Taking a creative cue from Dave’s Portuguese heritage, the Coelho’s have given Portuguese names to their wines. Pinot noir is Paciencia, which translates to patience; Pinot Gris is Renovacão, renewal; Chardonnay is Apreciacão, appreciation; and Petite Sirah is Antecipacão, anticipation.

They are particularly proud of Aventura, a Port-style, vintage-dated dessert wine crafted in very small quantities from Tempranillo, Alvarelhão, Souzão, Touriga and Tinto Cão grapes obtained in California.

“The entire family toured Portugal together,” Dave said. “We went to Oporto, where the great Port houses are located. Right then and there, we decided that a Portuguese-heritage winery wouldn’t live up to its name without making a Port-style wine.”

The year after the winery was built, they acquired a large warehouse next door and converted it to a tasting room that can accommodate more than 100 guests. From dinners to tastings, to entertainers to salsa dancing, the gregarious Coelhos regularly hold lively events there.

It’s gratifying for parents when their children want to join them in the family business.

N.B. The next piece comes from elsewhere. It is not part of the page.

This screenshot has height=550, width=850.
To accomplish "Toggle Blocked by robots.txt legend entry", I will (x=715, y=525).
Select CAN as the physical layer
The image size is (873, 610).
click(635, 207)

All four of the Coelho children have helped out in the vineyard, at the winery and in the tasting room over the past five years, and now their sons are there full time.

David is assistant winemaker and Samuel handles marketing and sales. Extending the family business connection, last July the Coelhos decided the winery had reached the point where they could discontinue operating Ore-Vac.

They gave one of the trucks to their nephew and one to their future son-in-law, who will be marrying daughter Stephanie next spring. The couple will live in Eastern Oregon, and it looks like they already have excellent prospects for business there.

This family caring and generosity obviously lies at the heart of Dave and Deolinda’s fundamental philosophy that applies to an extended family including friends, associates and, of course, community.

With their “can-do” attitude and “make-it-happen” follow through, there’s little wonder that Coelho Winery was one of the finalists in Oregon State University’s Austin Family Business Award Program.

Only 100 businesses in Oregon were nominated this year and, following an intensely competitive process, the Coehlos were one of two finalists in the micro-business category, which encompassed businesses with nine or fewer employees.

“These award-winning families can succeed for generations, even in tough economic times, because they are responsive to their communities,” said Sherri Noxel, the program’s interim director.

For having earned a 2010 Excellence in Family Business Award, as well as all their other achievements in the wine industry and on behalf of the community, we couldn’t be more pleased to have Dave and Deolinda Coelho as our 2010 honorees.